Nobody on this forum except maybe Zep believes that would be a good idea, even if they are in the camp that favors increased minimum wages. Because doing it all at once is dumb as shit.
For the average earner, that amount of savings is a pittance. And considering the right has been howling about the debt all these years, a lot of people take issue with adding $1.5T to it for an additional 1.6% in after tax income.
An extra $870/year invested in the SNP500 index at its 90 year average of 9.8% return for 30 years would be worth $137,800 at retirement.
An extra $1,310/year with the same parameters: $207,492 at retirement.
Or, you could let the government have it back if you feel really principled about the debt. Here’s how:
How do you make a contribution to reduce the debt?

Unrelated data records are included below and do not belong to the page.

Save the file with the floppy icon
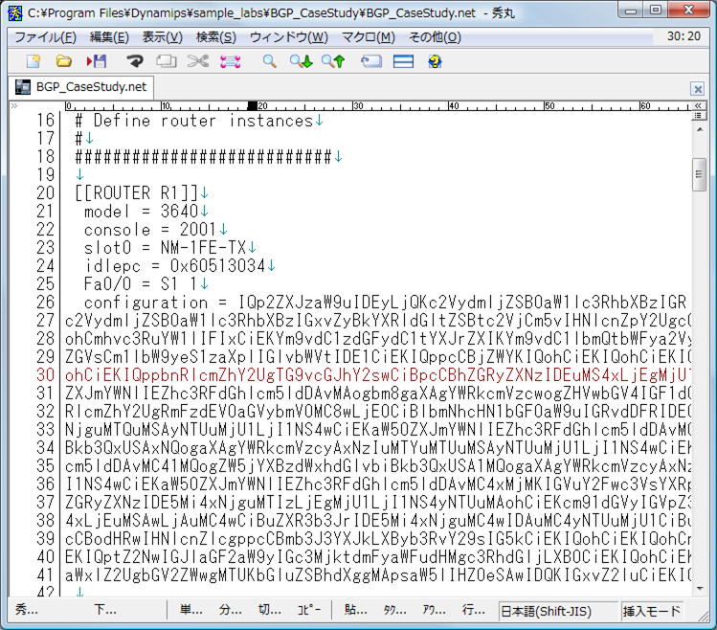Image resolution: width=717 pixels, height=630 pixels. click(97, 61)
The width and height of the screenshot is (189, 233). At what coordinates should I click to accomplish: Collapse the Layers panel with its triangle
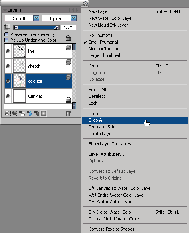(x=5, y=10)
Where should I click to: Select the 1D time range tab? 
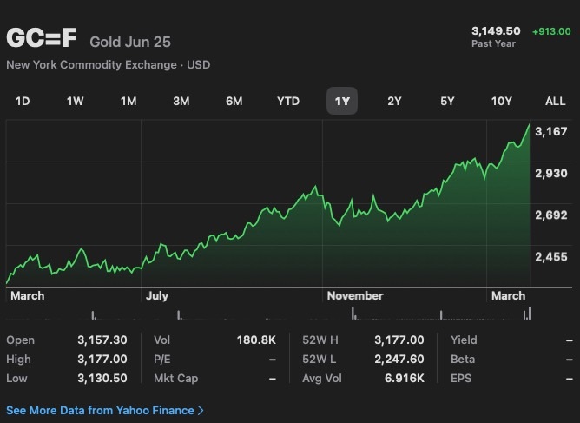click(23, 101)
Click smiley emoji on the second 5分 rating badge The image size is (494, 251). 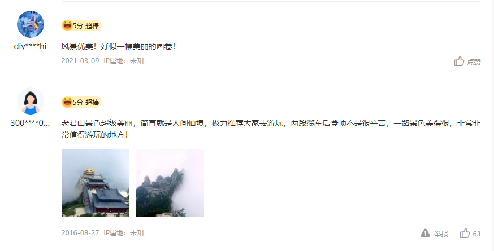(67, 102)
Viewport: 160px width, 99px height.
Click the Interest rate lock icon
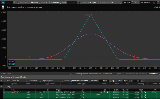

There are two ways for you to make a contribution to reduce the debt:
At Pay.gov, you can contribute online by credit card, debit card, PayPal, checking account, or savings account.
You can write a check payable to the Bureau of the Fiscal Service, and, in the memo section, notate that it’s a gift to reduce the debt held by the public. Mail your check to:
Attn Dept G
Bureau of the Fiscal Service
P. O. Box 2188
Parkersburg, WV 26106-2188
Yeahhh gonna have to side with BG on this one. Assuming a fiscally responsible citizen, these cuts can equate to decent numbers in the long run for basically anyone. Could stick the extra in an index fund and just wait and it’d turn into huge gains eventually.
The tradeoff is going to be when we see how hard they start slashing public assistance to compensate. That’s when those numbers will be REALLY telling in the “worth it” category.
Nah this is better. Tax cuts for all but the wealthiest people get the biggest amount. Soon comes the massive infrastructure plan (hates that shit when it was called the Obama stimulus bill but this is going to be huge.). Going to make the military bigger and better than ever. Going to build the wall.
Everyones going to pay less taxes everyones going to get more money from the government and more jobs from government spending. Remember when Republicans said the government doesn’t create jobs? Get out of the past man. The government creates jobs and can do it all without taxes now.
Trump figured out the way to a second term. Going to be some great times until the crash.